Greatest hits album by the Beautiful South
- Released: 7 November 1994
- Recorded: 1994
- Genre: Alternative rock, jangle pop, pop rock
- Length: 50:58
- Label: Go! Discs
- Producer: Mike Hedges; Jon Kelly; John Brough; The Magic Pumpkin;

The Beautiful South chronology
| Miaow (1994) | Carry On Up the Charts: The Best of the Beautiful South (1994) | Blue Is the Colour (1996) |

Singles from Carry On Up the Charts: The Best of the Beautiful South
- "One Last Love Song" Released: 24 October 1994;

= Carry On Up the Charts =

Carry On Up the Charts: The Best of the Beautiful South is an album by English Alternative rock band the Beautiful South. It is the group's fifth album and their first greatest hits collection. It was a major commercial success, reaching number one in the UK Albums Chart and going on to become the second-biggest-selling album of 1994.

Professional ratings
Review scores
| Source | Rating |
| AllMusic | Star Half star |
| Christgau's Consumer Guide | A− |
| Q | Star |
| The Rolling Stone Album Guide | Star Half star |

==Release==
Carry On Up the Charts was released in November 1994, the same year as the band's previous album Miaow, with its only single, "One Last Love Song", being released in October 1994 - only two months after "Prettiest Eyes", the last single to be taken from Miaow. "One Last Love Song" reached number 14 in the UK Singles Chart.

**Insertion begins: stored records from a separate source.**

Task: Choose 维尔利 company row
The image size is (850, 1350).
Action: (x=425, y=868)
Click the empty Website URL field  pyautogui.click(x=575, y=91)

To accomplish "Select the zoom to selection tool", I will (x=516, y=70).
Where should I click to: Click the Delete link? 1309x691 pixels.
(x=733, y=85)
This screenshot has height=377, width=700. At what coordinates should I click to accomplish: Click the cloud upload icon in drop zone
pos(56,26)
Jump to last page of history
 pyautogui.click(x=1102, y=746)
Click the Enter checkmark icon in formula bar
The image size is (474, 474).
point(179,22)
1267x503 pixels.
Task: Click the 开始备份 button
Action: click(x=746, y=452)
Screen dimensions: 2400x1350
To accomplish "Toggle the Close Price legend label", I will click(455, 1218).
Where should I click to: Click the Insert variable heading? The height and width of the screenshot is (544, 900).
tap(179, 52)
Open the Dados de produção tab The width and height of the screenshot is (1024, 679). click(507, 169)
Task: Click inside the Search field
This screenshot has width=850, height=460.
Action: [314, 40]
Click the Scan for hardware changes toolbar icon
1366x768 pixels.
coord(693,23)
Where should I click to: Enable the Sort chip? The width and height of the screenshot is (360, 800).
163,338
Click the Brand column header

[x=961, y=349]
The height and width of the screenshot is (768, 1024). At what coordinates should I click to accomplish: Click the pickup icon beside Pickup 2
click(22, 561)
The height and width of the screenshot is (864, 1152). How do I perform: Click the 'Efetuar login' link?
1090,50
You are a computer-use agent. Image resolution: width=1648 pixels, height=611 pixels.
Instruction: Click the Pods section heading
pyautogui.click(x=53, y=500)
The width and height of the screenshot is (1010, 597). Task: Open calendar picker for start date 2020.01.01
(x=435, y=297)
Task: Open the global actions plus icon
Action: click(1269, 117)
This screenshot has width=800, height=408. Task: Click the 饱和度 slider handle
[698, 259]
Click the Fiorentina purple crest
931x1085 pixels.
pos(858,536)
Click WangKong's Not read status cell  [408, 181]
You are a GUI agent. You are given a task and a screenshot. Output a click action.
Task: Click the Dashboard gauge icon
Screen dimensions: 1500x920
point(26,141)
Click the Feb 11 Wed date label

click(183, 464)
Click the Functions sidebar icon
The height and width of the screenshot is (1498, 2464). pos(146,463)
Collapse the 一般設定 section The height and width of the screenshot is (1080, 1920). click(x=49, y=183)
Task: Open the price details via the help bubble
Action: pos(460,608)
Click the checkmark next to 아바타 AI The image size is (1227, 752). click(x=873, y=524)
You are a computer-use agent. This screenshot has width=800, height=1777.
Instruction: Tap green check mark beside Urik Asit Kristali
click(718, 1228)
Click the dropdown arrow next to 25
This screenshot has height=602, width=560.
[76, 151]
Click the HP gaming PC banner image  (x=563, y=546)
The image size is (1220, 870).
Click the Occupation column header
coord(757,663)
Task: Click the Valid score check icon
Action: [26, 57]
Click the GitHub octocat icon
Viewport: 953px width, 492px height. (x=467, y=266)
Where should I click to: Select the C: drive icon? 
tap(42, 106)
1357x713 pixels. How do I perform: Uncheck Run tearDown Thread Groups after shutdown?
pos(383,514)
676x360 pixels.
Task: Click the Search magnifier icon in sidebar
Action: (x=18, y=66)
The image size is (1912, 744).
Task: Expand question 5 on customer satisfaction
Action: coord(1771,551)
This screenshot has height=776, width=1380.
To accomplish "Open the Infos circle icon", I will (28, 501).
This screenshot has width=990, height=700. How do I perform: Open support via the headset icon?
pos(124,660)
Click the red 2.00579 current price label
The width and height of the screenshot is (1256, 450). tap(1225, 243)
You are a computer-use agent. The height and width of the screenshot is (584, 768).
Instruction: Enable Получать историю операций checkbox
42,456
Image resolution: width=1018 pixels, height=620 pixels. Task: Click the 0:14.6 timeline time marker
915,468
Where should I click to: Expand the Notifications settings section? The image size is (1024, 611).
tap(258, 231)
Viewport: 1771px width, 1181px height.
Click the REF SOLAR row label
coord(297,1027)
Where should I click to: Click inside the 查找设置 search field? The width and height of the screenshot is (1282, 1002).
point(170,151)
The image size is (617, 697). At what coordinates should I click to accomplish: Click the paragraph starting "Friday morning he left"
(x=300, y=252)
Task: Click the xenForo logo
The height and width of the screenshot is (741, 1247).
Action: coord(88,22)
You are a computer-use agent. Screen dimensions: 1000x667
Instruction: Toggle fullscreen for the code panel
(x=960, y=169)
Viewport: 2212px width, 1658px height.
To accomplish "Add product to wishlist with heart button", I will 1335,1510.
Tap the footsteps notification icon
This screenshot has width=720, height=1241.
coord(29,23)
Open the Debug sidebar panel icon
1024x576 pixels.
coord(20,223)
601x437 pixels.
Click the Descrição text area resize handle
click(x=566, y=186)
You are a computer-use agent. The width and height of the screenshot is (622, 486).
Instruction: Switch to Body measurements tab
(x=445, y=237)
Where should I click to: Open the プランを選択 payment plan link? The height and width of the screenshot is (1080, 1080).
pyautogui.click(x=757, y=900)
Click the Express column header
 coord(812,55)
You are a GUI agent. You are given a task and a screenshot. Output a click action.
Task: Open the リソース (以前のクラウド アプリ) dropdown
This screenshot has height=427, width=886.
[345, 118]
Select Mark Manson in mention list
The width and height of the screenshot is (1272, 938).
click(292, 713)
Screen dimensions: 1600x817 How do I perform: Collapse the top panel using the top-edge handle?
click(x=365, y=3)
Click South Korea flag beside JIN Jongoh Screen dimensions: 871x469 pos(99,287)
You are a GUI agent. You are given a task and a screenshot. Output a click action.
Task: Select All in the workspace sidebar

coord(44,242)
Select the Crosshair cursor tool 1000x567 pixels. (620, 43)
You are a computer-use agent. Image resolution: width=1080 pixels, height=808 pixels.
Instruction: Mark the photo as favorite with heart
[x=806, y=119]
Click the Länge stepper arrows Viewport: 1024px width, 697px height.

The album includes all of the single releases from the band's first five years in order of their release. Its title is a reference to the Carry On film series. A two-disc Limited Edition version was also released, with the bonus disc containing Non-LP/CD B-sides from the singles.

==Chart performance==
Released at a time when the group's album sales had been waning, it proved to be a surprise success. The album reached no. 1 on the UK Albums Chart on 3 December 1994 and went on to become the second biggest selling album of 1994. By the summer of 1995 it was certified as 5× platinum in the UK. Such was the album's popularity, it was claimed that one in seven British households owned a copy.

==Track listing==

- Initial copies of the double-CD pack had a 1994 BBC Radio 1 session version of "Let Love Speak Up Itself" with Jacqueline Abbott on vocals instead of the single version fronted by Paul Heaton.
- Copies of the Canadian release also include the album tracks "I Think the Answer's Yes" and "I'm Your No.1 Fan".
- The US, German and Japanese releases also include a cover of "Dream a Little Dream" (music by Fabian Andre & Wilbur Schwandt, lyric by Gus Kahn).
- The Japanese release also includes "Les Yeux ouverts" (music by Fabian Andre & Wilbur Schwandt, French lyric by Brice Homs & Kurin Ternovizeff). Both it and "Dream a Little Dream" were recorded for the movie French Kiss. It was re-used in the film The Devil Wears Prada.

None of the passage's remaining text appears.